Stored records
....

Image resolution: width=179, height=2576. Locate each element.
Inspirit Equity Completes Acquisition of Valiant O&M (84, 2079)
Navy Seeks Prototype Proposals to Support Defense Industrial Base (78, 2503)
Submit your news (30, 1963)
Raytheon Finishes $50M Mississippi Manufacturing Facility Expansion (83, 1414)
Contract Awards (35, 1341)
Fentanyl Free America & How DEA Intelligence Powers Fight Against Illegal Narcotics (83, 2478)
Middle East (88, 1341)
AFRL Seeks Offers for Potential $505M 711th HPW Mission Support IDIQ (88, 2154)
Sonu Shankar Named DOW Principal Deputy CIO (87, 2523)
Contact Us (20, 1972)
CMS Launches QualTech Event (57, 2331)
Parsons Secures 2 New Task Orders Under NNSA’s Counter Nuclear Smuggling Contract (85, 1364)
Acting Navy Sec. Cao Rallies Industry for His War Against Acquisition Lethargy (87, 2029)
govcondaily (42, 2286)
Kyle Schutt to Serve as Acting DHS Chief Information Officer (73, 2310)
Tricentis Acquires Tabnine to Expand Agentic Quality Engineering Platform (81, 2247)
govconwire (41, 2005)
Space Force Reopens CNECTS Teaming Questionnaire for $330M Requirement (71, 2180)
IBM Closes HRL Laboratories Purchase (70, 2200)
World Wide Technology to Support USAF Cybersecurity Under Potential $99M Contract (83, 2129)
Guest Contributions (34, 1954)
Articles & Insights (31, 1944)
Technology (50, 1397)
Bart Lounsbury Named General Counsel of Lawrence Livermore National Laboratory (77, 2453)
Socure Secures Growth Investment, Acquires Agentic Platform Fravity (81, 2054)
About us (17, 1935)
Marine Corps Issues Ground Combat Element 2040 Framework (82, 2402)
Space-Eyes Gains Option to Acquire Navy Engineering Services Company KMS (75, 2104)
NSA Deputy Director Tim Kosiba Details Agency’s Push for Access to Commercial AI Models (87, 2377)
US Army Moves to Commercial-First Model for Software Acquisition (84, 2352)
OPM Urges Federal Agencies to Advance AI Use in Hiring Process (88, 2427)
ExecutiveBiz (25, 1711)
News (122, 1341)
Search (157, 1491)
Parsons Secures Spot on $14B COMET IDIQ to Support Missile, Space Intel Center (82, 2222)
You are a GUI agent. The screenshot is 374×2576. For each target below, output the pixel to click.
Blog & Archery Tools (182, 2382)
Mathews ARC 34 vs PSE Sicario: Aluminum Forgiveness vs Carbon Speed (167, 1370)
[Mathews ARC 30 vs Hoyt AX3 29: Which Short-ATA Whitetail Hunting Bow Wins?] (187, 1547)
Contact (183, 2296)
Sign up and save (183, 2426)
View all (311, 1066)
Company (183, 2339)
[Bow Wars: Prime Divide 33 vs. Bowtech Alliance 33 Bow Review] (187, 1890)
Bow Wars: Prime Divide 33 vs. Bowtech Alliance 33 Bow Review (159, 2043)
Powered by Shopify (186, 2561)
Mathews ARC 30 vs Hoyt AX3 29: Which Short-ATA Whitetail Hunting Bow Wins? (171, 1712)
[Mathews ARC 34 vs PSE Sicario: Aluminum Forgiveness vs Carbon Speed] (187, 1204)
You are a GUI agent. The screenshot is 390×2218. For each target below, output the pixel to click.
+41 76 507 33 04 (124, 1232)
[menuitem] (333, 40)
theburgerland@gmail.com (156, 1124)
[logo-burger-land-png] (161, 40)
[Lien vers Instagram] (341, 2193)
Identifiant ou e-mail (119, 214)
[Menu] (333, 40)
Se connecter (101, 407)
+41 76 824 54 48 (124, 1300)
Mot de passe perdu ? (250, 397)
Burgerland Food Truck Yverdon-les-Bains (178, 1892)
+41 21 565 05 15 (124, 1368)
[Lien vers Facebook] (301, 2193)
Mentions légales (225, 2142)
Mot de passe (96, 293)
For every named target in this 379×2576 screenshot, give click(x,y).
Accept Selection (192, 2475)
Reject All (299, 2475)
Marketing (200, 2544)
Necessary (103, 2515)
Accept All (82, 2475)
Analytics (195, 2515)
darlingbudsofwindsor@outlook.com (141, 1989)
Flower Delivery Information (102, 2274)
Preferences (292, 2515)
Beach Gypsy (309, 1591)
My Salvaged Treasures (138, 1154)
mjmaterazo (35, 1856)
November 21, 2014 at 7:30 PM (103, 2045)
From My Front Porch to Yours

....

* Work task
Reproduce the lines of the entries above exactly, but only from the line containing "Space-Eyes Gains Option" through the final line.

* Solution for this task
Space-Eyes Gains Option to Acquire Navy Engineering Services Company KMS (75, 2104)
NSA Deputy Director Tim Kosiba Details Agency’s Push for Access to Commercial AI Models (87, 2377)
US Army Moves to Commercial-First Model for Software Acquisition (84, 2352)
OPM Urges Federal Agencies to Advance AI Use in Hiring Process (88, 2427)
ExecutiveBiz (25, 1711)
News (122, 1341)
Search (157, 1491)
Parsons Secures Spot on $14B COMET IDIQ to Support Missile, Space Intel Center (82, 2222)
You are a GUI agent. The screenshot is 374×2576. For each target below, output the pixel to click.
Blog & Archery Tools (182, 2382)
Mathews ARC 34 vs PSE Sicario: Aluminum Forgiveness vs Carbon Speed (167, 1370)
[Mathews ARC 30 vs Hoyt AX3 29: Which Short-ATA Whitetail Hunting Bow Wins?] (187, 1547)
Contact (183, 2296)
Sign up and save (183, 2426)
View all (311, 1066)
Company (183, 2339)
[Bow Wars: Prime Divide 33 vs. Bowtech Alliance 33 Bow Review] (187, 1890)
Bow Wars: Prime Divide 33 vs. Bowtech Alliance 33 Bow Review (159, 2043)
Powered by Shopify (186, 2561)
Mathews ARC 30 vs Hoyt AX3 29: Which Short-ATA Whitetail Hunting Bow Wins? (171, 1712)
[Mathews ARC 34 vs PSE Sicario: Aluminum Forgiveness vs Carbon Speed] (187, 1204)
You are a GUI agent. The screenshot is 390×2218. For each target below, output the pixel to click.
+41 76 507 33 04 (124, 1232)
[menuitem] (333, 40)
theburgerland@gmail.com (156, 1124)
[logo-burger-land-png] (161, 40)
[Lien vers Instagram] (341, 2193)
Identifiant ou e-mail (119, 214)
[Menu] (333, 40)
Se connecter (101, 407)
+41 76 824 54 48 (124, 1300)
Mot de passe perdu ? (250, 397)
Burgerland Food Truck Yverdon-les-Bains (178, 1892)
+41 21 565 05 15 (124, 1368)
[Lien vers Facebook] (301, 2193)
Mentions légales (225, 2142)
Mot de passe (96, 293)
For every named target in this 379×2576 screenshot, give click(x,y).
Accept Selection (192, 2475)
Reject All (299, 2475)
Marketing (200, 2544)
Necessary (103, 2515)
Accept All (82, 2475)
Analytics (195, 2515)
darlingbudsofwindsor@outlook.com (141, 1989)
Flower Delivery Information (102, 2274)
Preferences (292, 2515)
Beach Gypsy (309, 1591)
My Salvaged Treasures (138, 1154)
mjmaterazo (35, 1856)
November 21, 2014 at 7:30 PM (103, 2045)
From My Front Porch to Yours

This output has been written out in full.